PROVIDED DATA below:

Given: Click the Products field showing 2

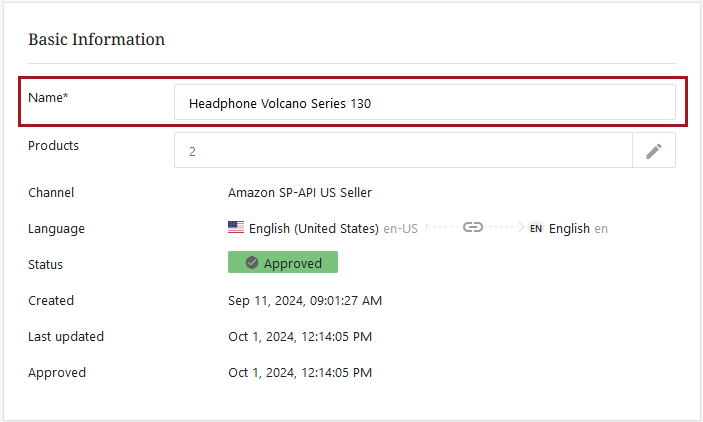Looking at the screenshot, I should [403, 151].
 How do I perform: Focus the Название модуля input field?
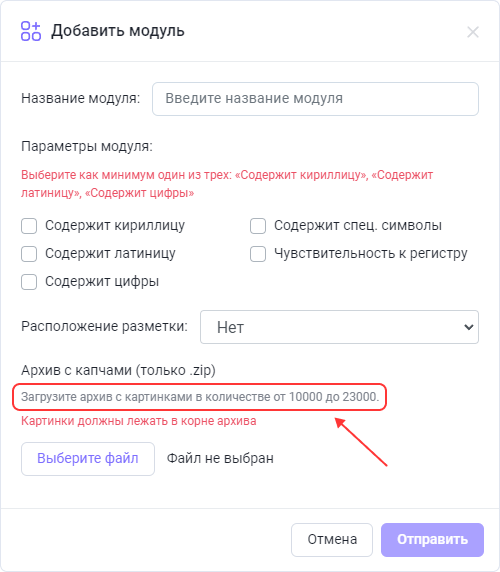[x=315, y=99]
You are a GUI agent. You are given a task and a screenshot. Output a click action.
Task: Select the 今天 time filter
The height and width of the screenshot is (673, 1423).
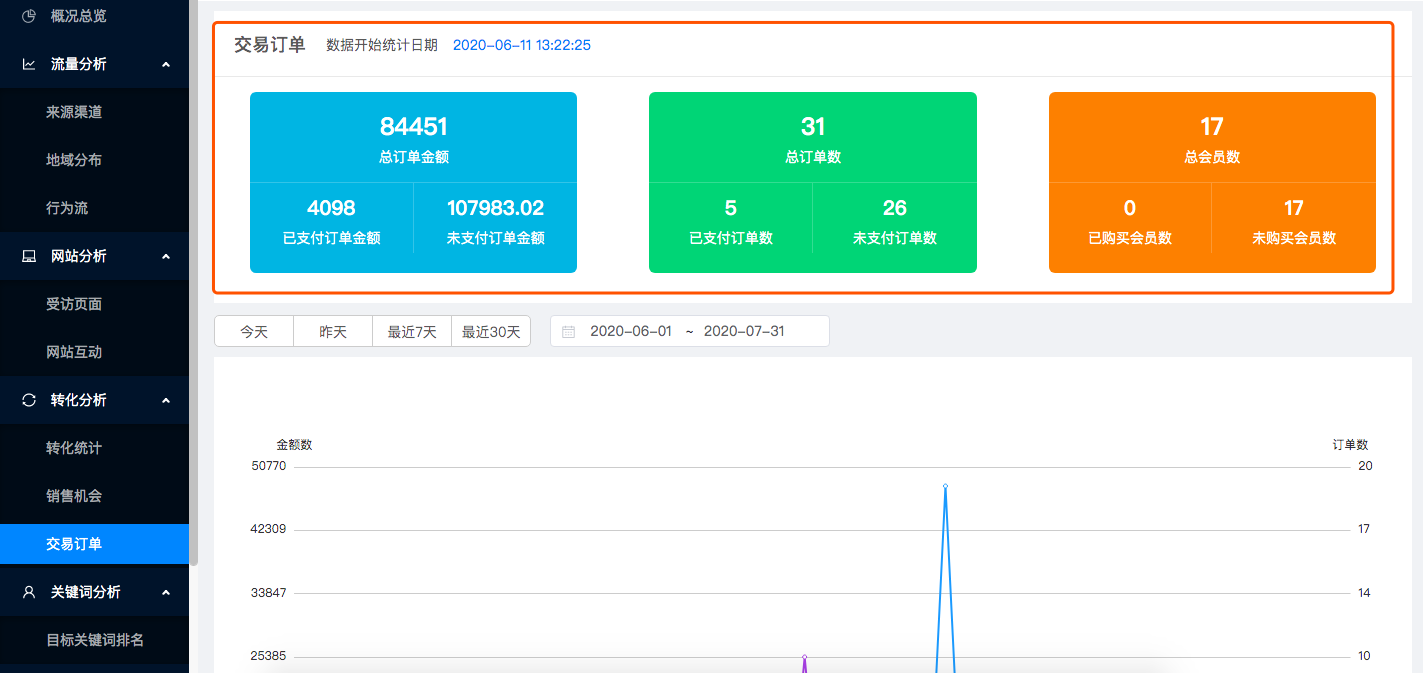pos(254,332)
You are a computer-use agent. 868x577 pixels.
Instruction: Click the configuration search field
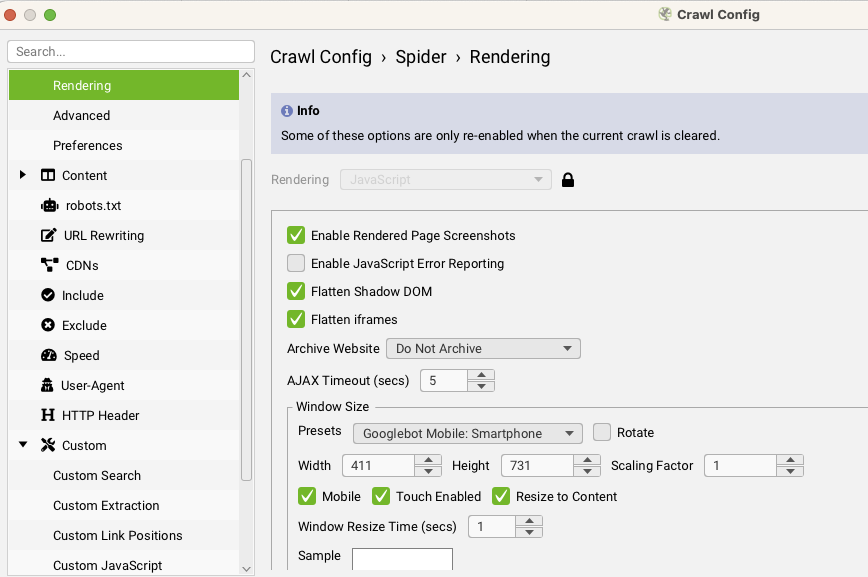(131, 51)
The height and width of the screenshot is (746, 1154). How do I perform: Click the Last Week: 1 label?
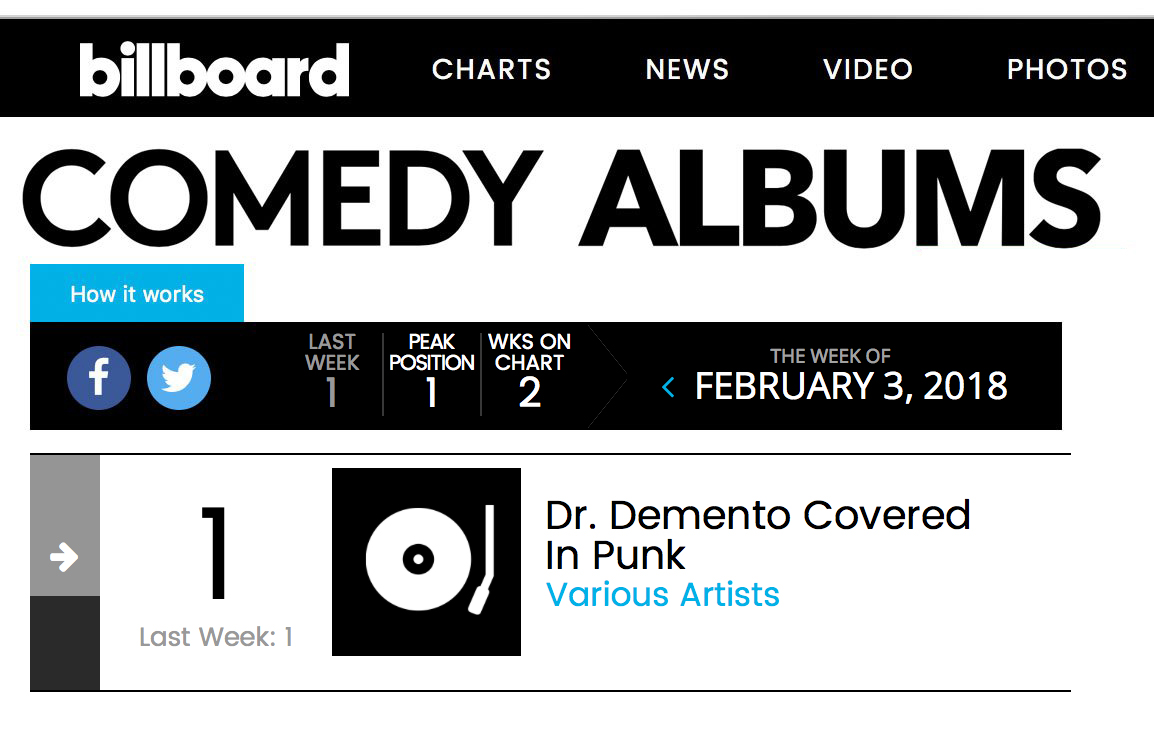pos(216,637)
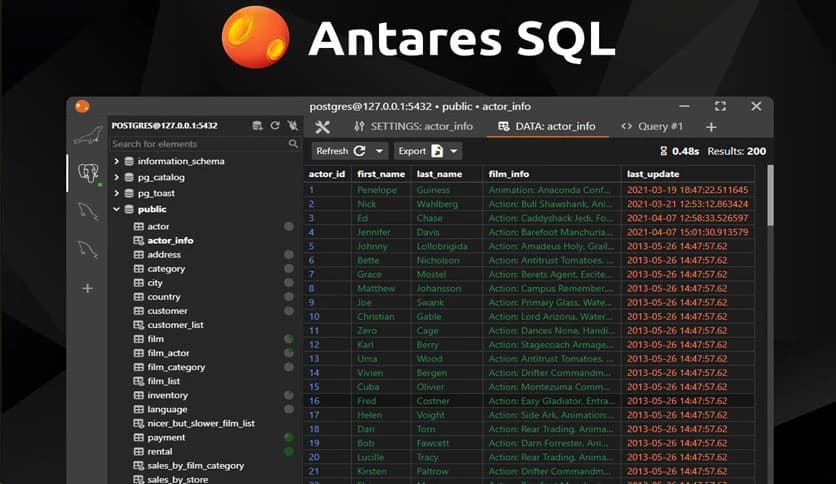Open a new tab with the plus icon
Viewport: 836px width, 484px height.
coord(711,127)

End of PROVIDED DATA.

▶ **PROBLEM DESCRIPTION**:
Your answer must be an exact copy of the records, minus any pictures.

▶ **TASK RESPONSE**:
Given: Click the Products field showing 2

Looking at the screenshot, I should [403, 151].
 How do I perform: Focus the Название модуля input field?
[x=315, y=99]
You are a GUI agent. You are given a task and a screenshot. Output a click action.
Task: Select the 今天 time filter
The height and width of the screenshot is (673, 1423).
pos(254,332)
You are a computer-use agent. 868x577 pixels.
Instruction: Click the configuration search field
(131, 51)
The height and width of the screenshot is (746, 1154). How do I perform: Click the Last Week: 1 label?
pos(216,637)
Open a new tab with the plus icon
Viewport: 836px width, 484px height.
coord(711,127)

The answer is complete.